I tried to create a WordPress application with a 2 tier architecture on Google Compute Engine. Created an instance in which the WordPress Web and App servers are installed and configured it with the database credentials installed in another instance with the IP.
Created an image out of this instance’s disk and used it to create an Instance Template. Using the Instance Template created an Instance Group with AutoScaling – ON and based on HTTPLoadBalacing usage – 80%, Minimum number of instances 1, Maximum number of instances 3 and cooling period 15 seconds.
Created a HTTPLoadBalacing with a Forwarding Rule and obtained an IP. Created a backend service with the health check on port 80. Added the Instance Group to the backend service. This complete setup works fine but when the links on the WordPress web page, the application is redirected with the IP of the initial instance out of which we have created the image.
As a workaround we tried to create the image by configuring the HTTPLoadBalacing IP as Home and SiteURL in the WordPress Config file. But this is failing the health check and the instances are treated as unhealthy instances even though the Apache is running on the instances.

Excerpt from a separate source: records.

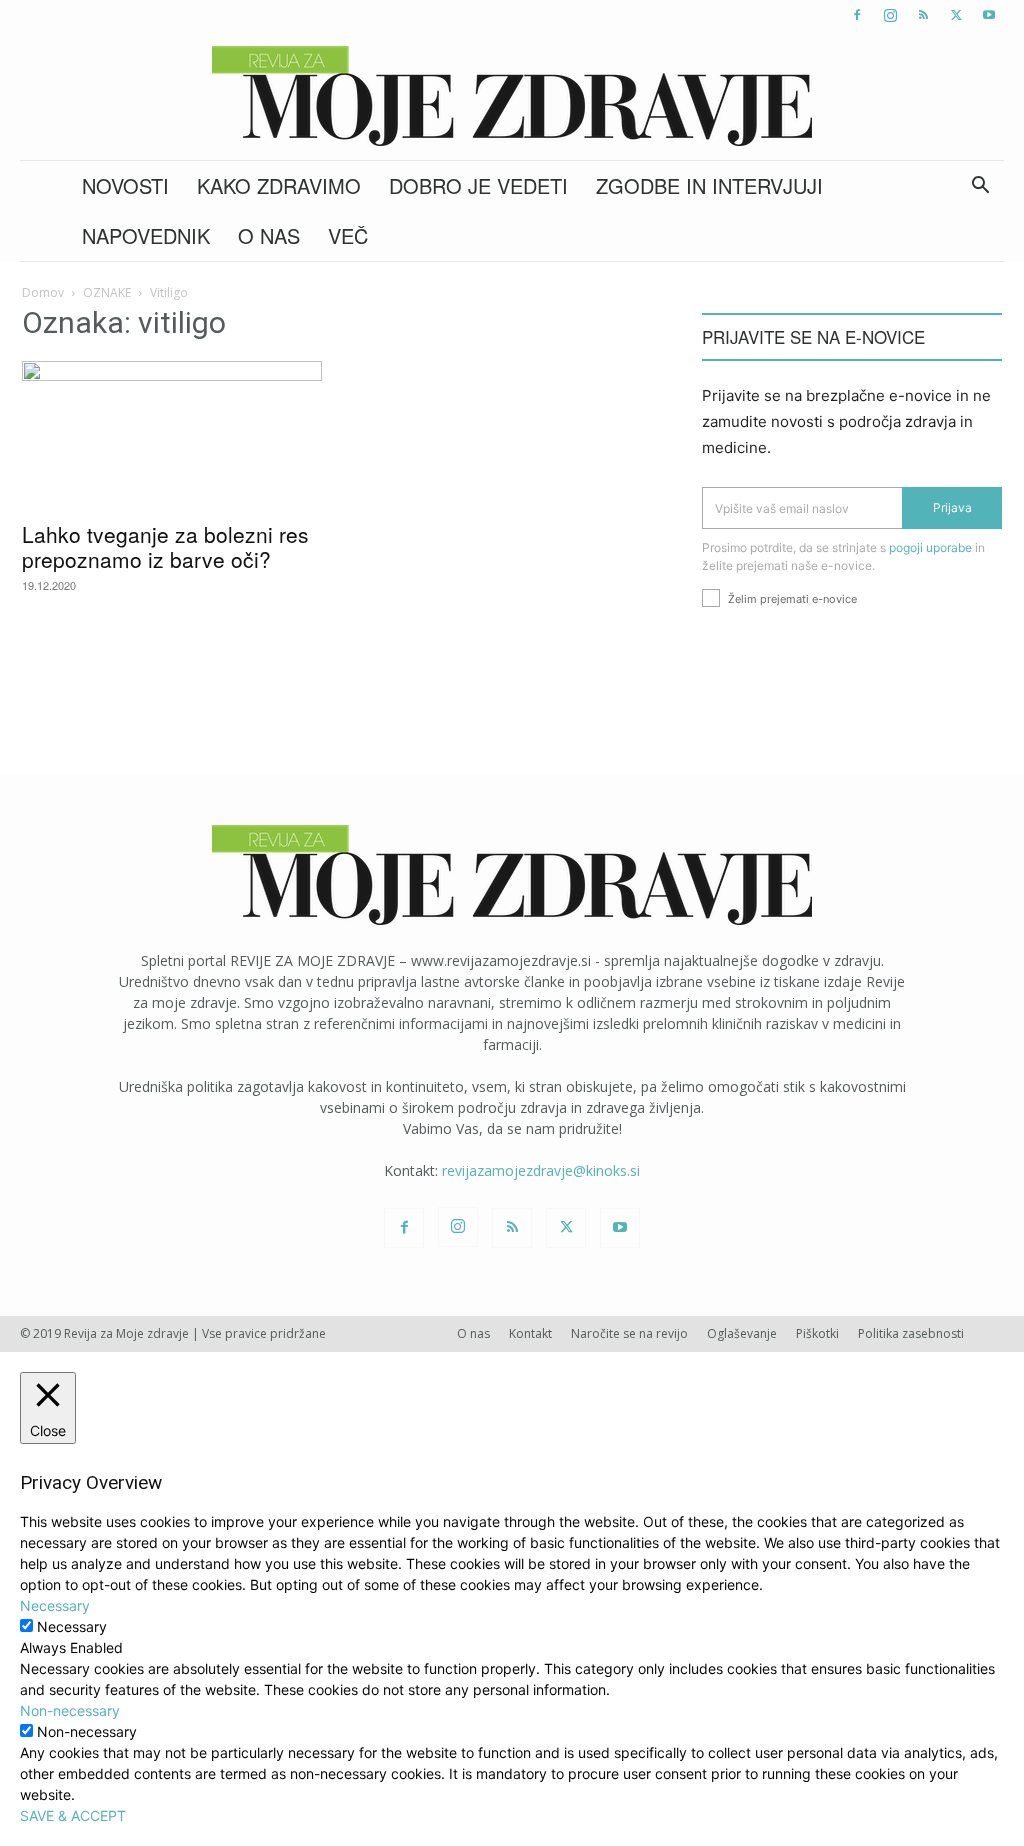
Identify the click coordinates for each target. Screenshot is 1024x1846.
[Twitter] (956, 15)
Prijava (952, 507)
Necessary (72, 1626)
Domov (43, 292)
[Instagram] (890, 15)
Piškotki (817, 1333)
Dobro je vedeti (478, 185)
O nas (269, 235)
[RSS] (923, 15)
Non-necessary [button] (70, 1710)
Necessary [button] (55, 1605)
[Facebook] (857, 15)
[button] (980, 187)
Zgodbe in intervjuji (709, 185)
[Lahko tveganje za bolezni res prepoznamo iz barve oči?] (172, 435)
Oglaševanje (742, 1333)
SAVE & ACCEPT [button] (73, 1815)
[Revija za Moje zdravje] (512, 96)
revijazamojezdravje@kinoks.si (541, 1170)
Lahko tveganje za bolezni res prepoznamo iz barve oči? (165, 546)
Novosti (125, 185)
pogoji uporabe (930, 547)
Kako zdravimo (279, 185)
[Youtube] (989, 15)
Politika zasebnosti (911, 1333)
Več (348, 235)
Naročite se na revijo (629, 1333)
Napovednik (146, 235)
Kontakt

Could someone help me on this?
Most likely, you have not defined the FQDN and your options in WP still point to the specific instance of WP (by IP).
This is working fine now. The problem is with the Path in the Health Check.
I previously installed the wordpress on DB and configured the image to LoadBalancer. So the health check path with “/” passed.
But now I haven’t installed the wordpress on DB so the health check has to be done on the path “/wp-admin/install.php”.
After the change in the health check path this is working fine. I used the LoadBalancer IP as the Home and SiteURL in the wp-config.php file. Now all the links are working fine and navigating properly.